Why you dont recommend it?

You do not need to be online to generate addresses. The whole process takes place without an internet connection, and the blockchain know your address when you sent or received from that address.

offtopic:
I want to know how to check that those sites is generating addresses randomly enough? I have read about bitcoinpaperwallet[Dot]com back doors.

[bob123]

Why you dont recommend it?

On the one hand, because of this:

It is very easy for websites to log your generated keys with Javacript if you are connected to internet. Moreover, even if you download the webpage and try generating paper wallet in offline mode, there are still many risks. Website may keep the trail of your address in browser and when you are once again connected to internet, such trails may be extracted via cross-website cookies or other methods. One more risk is of wireless printer. Suppose you generated paper wallet in offline mode and printed it via wireless printer. In such case, printer's records will have trail of your paper wallet and it is easy to retrieve that by hacking your printer or other connected devices with printer can also see your printed data.

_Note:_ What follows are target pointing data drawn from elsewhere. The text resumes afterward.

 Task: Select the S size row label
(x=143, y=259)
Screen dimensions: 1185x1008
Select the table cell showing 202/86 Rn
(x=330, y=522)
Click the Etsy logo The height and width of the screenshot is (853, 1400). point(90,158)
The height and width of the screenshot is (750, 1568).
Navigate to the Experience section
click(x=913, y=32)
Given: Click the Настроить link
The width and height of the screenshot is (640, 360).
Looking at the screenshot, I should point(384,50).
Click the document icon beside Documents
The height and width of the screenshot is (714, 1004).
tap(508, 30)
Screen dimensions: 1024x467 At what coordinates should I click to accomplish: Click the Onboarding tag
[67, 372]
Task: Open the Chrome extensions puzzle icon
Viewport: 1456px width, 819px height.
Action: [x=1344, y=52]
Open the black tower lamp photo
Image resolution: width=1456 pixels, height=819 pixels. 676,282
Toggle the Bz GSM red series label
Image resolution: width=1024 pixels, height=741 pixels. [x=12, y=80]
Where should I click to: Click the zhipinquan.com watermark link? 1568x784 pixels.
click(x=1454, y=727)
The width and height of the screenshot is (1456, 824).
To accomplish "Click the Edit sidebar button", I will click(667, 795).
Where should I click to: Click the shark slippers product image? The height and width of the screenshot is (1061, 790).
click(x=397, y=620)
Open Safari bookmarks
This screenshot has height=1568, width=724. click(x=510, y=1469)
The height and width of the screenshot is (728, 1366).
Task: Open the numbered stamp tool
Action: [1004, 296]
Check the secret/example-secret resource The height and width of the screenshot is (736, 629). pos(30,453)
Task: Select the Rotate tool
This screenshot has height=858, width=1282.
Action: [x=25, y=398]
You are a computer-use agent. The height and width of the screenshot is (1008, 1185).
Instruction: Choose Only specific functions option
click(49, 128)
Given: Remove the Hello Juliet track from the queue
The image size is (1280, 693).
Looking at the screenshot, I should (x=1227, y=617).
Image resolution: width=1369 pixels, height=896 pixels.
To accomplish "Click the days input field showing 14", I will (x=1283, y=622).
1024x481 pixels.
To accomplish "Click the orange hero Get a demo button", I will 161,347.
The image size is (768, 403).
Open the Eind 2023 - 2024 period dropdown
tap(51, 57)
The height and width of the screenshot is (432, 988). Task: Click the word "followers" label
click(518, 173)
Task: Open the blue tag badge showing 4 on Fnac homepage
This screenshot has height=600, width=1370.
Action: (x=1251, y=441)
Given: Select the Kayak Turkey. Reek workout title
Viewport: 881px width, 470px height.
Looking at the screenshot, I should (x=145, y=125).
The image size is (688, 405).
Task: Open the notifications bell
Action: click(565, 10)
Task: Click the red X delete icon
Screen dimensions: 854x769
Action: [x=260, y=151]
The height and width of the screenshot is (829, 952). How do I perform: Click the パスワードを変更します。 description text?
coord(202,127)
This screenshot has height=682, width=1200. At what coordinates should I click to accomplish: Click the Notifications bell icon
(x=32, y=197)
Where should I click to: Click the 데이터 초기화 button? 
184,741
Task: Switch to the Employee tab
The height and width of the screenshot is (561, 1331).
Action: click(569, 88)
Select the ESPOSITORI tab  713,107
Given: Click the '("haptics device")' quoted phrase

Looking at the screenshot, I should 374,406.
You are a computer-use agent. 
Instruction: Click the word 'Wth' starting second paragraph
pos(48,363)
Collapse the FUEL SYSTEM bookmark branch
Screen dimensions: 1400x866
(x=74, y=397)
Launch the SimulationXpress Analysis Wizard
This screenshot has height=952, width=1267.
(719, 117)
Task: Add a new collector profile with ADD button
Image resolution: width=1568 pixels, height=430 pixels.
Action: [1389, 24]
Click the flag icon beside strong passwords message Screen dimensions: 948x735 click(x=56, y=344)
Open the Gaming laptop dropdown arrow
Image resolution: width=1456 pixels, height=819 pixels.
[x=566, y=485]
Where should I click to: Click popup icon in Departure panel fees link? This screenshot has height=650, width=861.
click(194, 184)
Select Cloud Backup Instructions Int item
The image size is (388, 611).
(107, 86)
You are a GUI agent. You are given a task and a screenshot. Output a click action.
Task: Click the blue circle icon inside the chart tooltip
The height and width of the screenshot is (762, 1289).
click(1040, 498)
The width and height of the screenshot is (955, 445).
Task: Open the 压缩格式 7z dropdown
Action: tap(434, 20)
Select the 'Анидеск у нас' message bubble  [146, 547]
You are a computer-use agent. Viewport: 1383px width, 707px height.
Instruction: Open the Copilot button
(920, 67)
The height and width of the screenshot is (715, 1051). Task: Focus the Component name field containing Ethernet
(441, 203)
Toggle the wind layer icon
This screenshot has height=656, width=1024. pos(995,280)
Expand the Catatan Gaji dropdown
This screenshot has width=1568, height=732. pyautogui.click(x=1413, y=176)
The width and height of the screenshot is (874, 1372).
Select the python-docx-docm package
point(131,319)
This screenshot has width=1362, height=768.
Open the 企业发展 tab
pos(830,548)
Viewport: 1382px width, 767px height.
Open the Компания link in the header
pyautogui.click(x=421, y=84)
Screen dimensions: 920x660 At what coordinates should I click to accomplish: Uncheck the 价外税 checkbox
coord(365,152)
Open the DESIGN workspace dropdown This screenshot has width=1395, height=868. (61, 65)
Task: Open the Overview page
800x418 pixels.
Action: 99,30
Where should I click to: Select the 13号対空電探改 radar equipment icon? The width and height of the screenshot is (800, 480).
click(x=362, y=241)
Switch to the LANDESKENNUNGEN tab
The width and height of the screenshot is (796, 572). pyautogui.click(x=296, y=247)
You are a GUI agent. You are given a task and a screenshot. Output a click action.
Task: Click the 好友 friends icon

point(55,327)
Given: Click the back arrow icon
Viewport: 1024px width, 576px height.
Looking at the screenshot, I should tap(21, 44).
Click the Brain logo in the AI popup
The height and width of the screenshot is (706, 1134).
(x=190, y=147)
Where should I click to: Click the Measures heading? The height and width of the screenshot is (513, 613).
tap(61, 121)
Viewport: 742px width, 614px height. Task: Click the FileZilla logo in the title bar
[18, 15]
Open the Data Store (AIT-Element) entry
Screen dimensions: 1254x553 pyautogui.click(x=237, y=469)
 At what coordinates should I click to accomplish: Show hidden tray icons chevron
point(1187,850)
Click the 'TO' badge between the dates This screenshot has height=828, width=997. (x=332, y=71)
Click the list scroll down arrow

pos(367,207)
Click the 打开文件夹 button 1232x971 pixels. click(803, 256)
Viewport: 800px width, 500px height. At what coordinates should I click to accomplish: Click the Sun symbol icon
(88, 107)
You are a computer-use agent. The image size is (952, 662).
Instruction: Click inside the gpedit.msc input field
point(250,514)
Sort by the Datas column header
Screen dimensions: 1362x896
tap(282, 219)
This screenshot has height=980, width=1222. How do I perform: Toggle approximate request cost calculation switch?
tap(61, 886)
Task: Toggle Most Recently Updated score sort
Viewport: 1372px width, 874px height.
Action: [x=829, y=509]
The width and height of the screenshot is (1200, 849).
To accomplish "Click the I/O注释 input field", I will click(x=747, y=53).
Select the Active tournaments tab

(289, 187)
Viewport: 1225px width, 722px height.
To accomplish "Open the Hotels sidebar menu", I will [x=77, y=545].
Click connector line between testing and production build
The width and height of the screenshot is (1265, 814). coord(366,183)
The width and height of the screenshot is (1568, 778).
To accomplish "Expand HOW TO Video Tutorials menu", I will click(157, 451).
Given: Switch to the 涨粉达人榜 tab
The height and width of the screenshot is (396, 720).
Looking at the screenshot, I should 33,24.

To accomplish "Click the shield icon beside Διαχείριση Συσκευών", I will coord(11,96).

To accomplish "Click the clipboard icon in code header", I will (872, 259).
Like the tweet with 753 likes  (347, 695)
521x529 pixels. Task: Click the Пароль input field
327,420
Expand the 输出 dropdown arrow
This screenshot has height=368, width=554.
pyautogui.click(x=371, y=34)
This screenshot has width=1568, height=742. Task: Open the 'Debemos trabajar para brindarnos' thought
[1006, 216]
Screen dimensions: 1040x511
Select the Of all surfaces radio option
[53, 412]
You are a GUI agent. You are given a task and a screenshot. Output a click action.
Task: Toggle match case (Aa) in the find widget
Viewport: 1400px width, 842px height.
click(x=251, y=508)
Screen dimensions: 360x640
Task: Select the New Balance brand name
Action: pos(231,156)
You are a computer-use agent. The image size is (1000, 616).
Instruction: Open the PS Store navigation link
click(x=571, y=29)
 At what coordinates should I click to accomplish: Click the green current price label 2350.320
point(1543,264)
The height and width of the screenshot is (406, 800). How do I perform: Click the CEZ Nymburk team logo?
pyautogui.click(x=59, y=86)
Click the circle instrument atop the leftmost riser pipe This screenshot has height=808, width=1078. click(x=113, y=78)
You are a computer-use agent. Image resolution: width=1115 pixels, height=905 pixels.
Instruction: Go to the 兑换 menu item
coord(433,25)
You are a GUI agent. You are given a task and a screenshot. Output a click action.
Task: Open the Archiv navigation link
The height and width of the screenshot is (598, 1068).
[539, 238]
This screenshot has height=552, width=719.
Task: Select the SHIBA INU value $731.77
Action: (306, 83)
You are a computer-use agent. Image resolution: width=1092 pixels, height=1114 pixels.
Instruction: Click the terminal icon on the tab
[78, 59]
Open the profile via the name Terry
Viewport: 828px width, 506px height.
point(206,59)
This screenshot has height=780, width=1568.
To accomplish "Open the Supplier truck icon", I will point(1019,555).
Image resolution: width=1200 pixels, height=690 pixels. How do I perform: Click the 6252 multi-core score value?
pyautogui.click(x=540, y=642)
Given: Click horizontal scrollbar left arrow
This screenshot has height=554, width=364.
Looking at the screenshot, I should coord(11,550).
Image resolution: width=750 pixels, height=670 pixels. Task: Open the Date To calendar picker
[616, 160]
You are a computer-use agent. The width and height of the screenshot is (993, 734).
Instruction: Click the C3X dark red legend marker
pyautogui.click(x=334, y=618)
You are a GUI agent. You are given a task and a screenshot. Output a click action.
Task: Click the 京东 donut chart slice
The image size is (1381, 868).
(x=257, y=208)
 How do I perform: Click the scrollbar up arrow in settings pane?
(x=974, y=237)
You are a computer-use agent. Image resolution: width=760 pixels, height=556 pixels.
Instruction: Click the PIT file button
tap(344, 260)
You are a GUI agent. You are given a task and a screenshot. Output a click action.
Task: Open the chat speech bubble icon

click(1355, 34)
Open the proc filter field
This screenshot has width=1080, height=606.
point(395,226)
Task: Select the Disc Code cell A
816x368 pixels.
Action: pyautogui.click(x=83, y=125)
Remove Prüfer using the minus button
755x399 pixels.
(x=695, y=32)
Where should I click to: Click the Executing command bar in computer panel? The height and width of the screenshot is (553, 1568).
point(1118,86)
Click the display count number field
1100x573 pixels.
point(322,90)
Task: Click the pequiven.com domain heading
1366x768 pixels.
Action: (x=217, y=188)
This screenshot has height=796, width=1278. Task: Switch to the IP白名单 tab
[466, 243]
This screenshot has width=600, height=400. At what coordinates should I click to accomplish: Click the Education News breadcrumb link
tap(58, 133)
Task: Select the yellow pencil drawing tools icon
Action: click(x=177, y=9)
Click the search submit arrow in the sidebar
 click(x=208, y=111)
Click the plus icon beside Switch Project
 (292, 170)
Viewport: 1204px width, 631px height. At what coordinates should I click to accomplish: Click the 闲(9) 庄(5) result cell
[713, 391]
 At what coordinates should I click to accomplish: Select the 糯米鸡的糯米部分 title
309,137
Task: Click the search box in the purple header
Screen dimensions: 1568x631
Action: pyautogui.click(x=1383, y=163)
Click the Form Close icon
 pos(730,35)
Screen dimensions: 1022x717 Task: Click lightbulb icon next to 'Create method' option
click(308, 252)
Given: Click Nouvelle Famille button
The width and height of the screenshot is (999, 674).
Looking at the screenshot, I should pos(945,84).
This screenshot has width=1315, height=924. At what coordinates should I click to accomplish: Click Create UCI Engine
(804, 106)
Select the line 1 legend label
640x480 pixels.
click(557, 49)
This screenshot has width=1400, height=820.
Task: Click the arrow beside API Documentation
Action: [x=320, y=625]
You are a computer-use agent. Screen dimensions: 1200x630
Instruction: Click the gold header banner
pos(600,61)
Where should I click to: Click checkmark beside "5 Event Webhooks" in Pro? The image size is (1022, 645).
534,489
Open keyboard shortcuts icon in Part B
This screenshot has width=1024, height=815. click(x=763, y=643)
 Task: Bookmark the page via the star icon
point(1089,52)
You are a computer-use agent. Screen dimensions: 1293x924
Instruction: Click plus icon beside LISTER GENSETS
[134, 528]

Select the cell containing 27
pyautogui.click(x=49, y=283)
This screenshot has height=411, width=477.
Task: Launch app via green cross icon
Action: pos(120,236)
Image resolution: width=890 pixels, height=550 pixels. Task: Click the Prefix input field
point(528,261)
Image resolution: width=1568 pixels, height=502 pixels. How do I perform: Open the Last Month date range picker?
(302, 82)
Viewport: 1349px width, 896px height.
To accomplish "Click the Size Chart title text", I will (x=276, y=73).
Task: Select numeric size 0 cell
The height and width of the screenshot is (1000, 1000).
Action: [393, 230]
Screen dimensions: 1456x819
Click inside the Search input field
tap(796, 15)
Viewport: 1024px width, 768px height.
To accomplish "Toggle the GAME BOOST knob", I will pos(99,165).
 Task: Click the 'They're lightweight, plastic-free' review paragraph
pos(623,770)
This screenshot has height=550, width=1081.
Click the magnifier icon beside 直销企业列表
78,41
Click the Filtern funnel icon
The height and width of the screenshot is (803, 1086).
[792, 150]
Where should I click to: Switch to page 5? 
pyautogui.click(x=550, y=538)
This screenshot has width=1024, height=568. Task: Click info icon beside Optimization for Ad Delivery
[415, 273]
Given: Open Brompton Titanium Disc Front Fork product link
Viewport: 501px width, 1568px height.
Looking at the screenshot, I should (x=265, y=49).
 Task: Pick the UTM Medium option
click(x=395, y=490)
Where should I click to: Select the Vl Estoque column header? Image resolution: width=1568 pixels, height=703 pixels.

Roughly 2/3 of network connected printer can be hijacked through the internet. Even if the policy only allows printing within the local network.
This can lead to sending print jobs to the printer which execute Postscript or PJL commands. And this allows an attacker to extract previous printer jobs (if being captured). Accessing a malicious website is enough for that.

And on the other hand, the source code of the website could be manipulated. E.g. using a manipulated RNG, which won't create truly random private keys.
It is not hard to shrink the space to an amount too high for random collisions of different people generating the same private key, but at the same time low enough to be able to bruteforce them.

Additionally, i wouldn't trust any javascript library with sensitive crypto operations.